You need to properly crank down on the connector, and make sure you have FULL contact.

If the actual contact is only a strand or 2 of wire, the full current goes through those small wires and overheat.

I crank down on the screw, wiggle the wire a bit, and crank down on it some more. Repeat that a few times to ensure good contact.
Re: a cautionary tale
May 21, 2013 09:59AM
Since the heated bed consumes rather a lot of power (10A at 12V is 120W) and the tracks (and connector) on the Printrboard seem a little bit puny to carry this sort of load, I've been wondering whether it might be a better idea to use the heat bed output on the Printrboard to switch a relay and let that carry the hefty current. The downside to this is that you'll effectively be limited to simple on/off (rather than duty-cycle) control but given the thermal lag of most heated beds this shouldn't be an issue as long as your power supply and wiring can handle the continuous current.

Connecting the bed directly to a power supply is a very bad idea as you won't be able to control the temperature and the bed will most likely heat up to the point where it catches fire or at the very least burns itself out.

I'll let you know how I get on using relay control once I get around to fitting my heated bed - right now I'm still struggling to get everything else working right smiling smiley
Re: a cautionary tale
May 29, 2013 08:53PM
Quick update;

After readuing a few horror stories about Printrboard tracks burning out as a result of the extra current drawn by the heated bed, I decided to install a relay system as I mentioned in the above post, and it's working really well.

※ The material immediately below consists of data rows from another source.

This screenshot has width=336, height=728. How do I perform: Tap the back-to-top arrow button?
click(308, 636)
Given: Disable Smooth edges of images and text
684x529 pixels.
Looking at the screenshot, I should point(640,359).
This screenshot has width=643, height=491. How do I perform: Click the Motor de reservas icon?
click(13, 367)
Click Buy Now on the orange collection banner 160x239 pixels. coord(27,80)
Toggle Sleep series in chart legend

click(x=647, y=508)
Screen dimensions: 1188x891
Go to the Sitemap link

I used an SPST car headlamp relay rated at 40A (the heated bed draws around 10A so no there shouldn't be any issues with contact burning or anything like that). I have it wired to the heat-bed output on the Printrboard

IMPORTANT:
Don't forget to solder a rectifier diode - I used an old 1N4001 that I had in my spares box but almost and kind of power rectifier diode will work fine here - across the relay coil terminals, with the cathode end connected to the +12V connection, to soak up any back-EMF generated by the relay coil that could, in theory, damage the output MOSFET on the Printrboard. If you're not sure how to do this, then dont attempt it as getting this diode the wrong way round will likely fry the diode and the Printrboard itself.

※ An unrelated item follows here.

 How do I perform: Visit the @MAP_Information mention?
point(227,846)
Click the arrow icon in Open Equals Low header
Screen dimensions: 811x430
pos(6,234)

The clicking on and off of the relay can get a bit distracting but as I'm only printing PLA at the moment I normally turn the bed off after a few layers have been laid down - it's just there to help the first couple of layers stick properly.

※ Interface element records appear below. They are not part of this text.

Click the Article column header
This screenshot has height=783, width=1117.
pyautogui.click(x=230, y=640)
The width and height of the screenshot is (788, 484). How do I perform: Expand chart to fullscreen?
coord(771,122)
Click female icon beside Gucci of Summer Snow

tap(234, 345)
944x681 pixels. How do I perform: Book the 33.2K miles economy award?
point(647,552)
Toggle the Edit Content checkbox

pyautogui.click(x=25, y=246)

Another thing I did (since I'm running the printer now with a 500W ATX power supply) was to wire up a pair of Molex connectors to supply power to the relay (and thus the heated bed) directly from the PSU rather than draw it from the Printrboard. I have two seperate Molex cables from the PSU connected in parallel via these connectors to ease the current load on individual (in my opinion rather thin) cables. I know this is probably overkill but I like to over-engineer things a lot - I spend a lot of time repairing other peoples' gear but I hate having my own stuff give trouble smiling smiley

I also tapped off this power connection to supply power to the 40mm fans on my X, Y and E motors, as well as the one cooling the extruder assembly.